- Opening Delimiter -

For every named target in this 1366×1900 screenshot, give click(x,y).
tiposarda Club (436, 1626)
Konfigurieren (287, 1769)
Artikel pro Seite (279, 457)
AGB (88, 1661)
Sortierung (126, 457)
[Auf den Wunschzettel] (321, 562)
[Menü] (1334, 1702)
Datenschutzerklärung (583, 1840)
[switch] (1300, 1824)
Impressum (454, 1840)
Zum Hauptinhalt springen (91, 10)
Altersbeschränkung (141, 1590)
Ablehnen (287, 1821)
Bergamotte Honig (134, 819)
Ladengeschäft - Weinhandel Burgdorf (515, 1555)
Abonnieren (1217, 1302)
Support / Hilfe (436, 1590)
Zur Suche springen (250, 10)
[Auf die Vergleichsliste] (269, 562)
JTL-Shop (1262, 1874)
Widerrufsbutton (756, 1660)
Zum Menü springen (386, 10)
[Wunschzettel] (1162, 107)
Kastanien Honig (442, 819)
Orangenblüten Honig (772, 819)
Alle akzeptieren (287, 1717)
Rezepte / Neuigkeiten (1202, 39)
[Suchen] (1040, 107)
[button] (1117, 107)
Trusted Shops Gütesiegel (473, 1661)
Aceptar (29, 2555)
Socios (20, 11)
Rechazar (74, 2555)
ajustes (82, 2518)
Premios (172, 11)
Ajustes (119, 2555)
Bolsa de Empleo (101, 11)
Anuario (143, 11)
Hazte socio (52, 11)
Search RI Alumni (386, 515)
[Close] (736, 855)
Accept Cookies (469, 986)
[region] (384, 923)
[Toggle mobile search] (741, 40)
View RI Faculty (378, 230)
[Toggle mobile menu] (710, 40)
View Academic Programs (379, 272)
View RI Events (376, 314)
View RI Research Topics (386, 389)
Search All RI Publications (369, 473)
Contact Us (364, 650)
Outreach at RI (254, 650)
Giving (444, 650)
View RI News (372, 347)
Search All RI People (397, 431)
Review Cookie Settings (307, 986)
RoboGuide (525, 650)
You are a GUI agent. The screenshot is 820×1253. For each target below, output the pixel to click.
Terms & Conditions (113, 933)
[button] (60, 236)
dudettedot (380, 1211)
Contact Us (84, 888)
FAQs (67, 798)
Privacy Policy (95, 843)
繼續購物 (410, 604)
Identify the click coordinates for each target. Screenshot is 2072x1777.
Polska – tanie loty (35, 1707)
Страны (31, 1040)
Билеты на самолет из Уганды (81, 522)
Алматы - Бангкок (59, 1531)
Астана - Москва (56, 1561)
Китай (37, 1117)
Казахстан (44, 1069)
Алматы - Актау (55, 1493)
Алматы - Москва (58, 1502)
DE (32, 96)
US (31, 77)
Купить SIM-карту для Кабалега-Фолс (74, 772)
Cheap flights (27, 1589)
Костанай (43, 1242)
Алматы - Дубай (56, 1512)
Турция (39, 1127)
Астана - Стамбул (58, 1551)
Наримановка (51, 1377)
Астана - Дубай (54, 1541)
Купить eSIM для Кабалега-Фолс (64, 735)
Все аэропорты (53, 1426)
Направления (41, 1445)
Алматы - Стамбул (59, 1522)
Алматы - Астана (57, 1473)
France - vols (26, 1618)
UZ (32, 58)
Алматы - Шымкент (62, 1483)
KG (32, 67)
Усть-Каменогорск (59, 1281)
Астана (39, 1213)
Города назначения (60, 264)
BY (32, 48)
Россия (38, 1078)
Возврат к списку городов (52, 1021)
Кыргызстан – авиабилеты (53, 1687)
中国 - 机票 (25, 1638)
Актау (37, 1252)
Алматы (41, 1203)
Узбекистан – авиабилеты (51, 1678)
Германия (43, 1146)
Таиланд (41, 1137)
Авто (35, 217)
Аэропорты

- Closing Delimiter -

### What you have to do
From the records above, quote only the lines running from the line with "[Toggle mobile search] (741, 40)" to the line with "Казахстан (44, 1069)", both lines included.

### Answer to this task
[Toggle mobile search] (741, 40)
View RI Faculty (378, 230)
[Toggle mobile menu] (710, 40)
View Academic Programs (379, 272)
View RI Events (376, 314)
View RI Research Topics (386, 389)
Search All RI Publications (369, 473)
Contact Us (364, 650)
Outreach at RI (254, 650)
Giving (444, 650)
View RI News (372, 347)
Search All RI People (397, 431)
Review Cookie Settings (307, 986)
RoboGuide (525, 650)
You are a GUI agent. The screenshot is 820×1253. For each target below, output the pixel to click.
Terms & Conditions (113, 933)
[button] (60, 236)
dudettedot (380, 1211)
Contact Us (84, 888)
FAQs (67, 798)
Privacy Policy (95, 843)
繼續購物 (410, 604)
Identify the click coordinates for each target. Screenshot is 2072x1777.
Polska – tanie loty (35, 1707)
Страны (31, 1040)
Билеты на самолет из Уганды (81, 522)
Алматы - Бангкок (59, 1531)
Астана - Москва (56, 1561)
Китай (37, 1117)
Казахстан (44, 1069)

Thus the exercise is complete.